## Required task:
Can you quote the listing from the line containing "Describe the element at coordinates (718, 731)" through the line containing "In order to", word for word?

|---|

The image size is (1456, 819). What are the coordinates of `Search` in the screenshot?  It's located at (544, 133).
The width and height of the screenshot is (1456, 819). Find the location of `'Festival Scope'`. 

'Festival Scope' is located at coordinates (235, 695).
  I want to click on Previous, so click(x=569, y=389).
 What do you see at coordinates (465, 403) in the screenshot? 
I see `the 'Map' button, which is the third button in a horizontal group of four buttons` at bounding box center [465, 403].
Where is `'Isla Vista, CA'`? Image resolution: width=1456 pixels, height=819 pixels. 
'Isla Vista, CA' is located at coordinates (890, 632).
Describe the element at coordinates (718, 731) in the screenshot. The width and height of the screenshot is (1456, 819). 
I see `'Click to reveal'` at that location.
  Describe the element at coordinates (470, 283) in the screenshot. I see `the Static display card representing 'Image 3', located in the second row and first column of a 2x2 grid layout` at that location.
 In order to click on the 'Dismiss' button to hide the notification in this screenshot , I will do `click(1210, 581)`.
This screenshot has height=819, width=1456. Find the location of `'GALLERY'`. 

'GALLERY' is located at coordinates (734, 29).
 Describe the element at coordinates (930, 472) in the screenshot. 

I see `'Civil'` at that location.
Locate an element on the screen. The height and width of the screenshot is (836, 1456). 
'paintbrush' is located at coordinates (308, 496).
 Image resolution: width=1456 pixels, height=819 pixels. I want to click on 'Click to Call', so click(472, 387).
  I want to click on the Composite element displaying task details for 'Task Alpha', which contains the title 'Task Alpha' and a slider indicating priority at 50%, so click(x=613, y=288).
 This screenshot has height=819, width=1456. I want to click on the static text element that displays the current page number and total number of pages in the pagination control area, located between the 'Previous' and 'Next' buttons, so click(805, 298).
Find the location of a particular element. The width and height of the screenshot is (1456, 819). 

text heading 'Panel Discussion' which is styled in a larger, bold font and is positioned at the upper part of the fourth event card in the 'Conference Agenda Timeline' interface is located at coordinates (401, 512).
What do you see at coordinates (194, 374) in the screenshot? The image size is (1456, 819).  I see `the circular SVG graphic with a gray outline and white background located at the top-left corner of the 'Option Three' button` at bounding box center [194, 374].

|---|

## Response for this exercise:
Describe the element at coordinates (718, 731) in the screenshot. The width and height of the screenshot is (1456, 819). 
I see `'Click to reveal'` at that location.
  Describe the element at coordinates (470, 283) in the screenshot. I see `the Static display card representing 'Image 3', located in the second row and first column of a 2x2 grid layout` at that location.
 In order to click on the 'Dismiss' button to hide the notification in this screenshot , I will do `click(1210, 581)`.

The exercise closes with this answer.